* Aim of the exercise *
In full and exactly, please return the records, but keep out the pictures.

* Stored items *
-=-=-=-=-
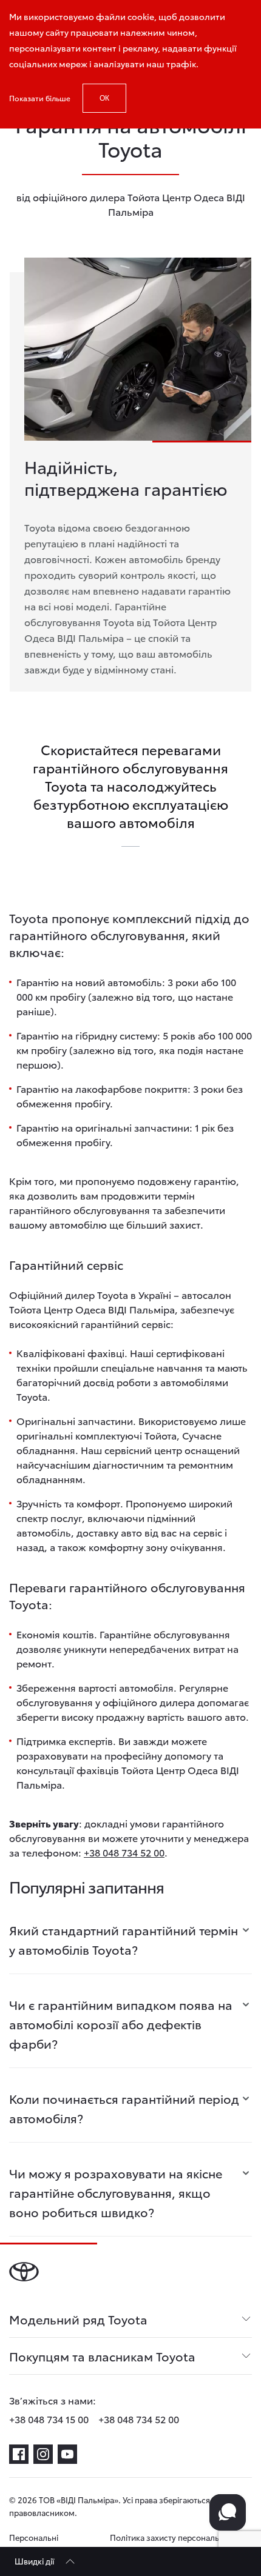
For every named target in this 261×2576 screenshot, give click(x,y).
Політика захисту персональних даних (171, 2543)
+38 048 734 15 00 (49, 2419)
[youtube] (67, 2454)
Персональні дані (33, 2543)
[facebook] (19, 2454)
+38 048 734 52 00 (124, 1852)
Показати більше (39, 98)
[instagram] (43, 2454)
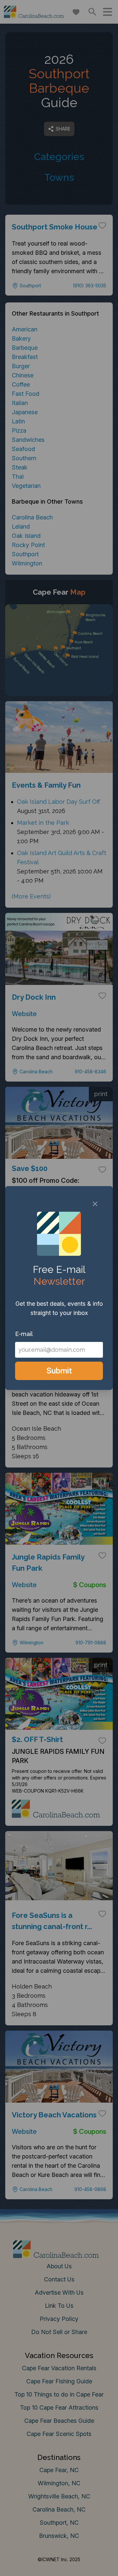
-=-=-=-=-
* Reply *
For every named target in this 261×2576 screenshot, give click(x,y).
Політика захисту персональних даних (171, 2543)
+38 048 734 15 00 (49, 2419)
[youtube] (67, 2454)
Персональні дані (33, 2543)
[facebook] (19, 2454)
+38 048 734 52 00 (124, 1852)
Показати більше (39, 98)
[instagram] (43, 2454)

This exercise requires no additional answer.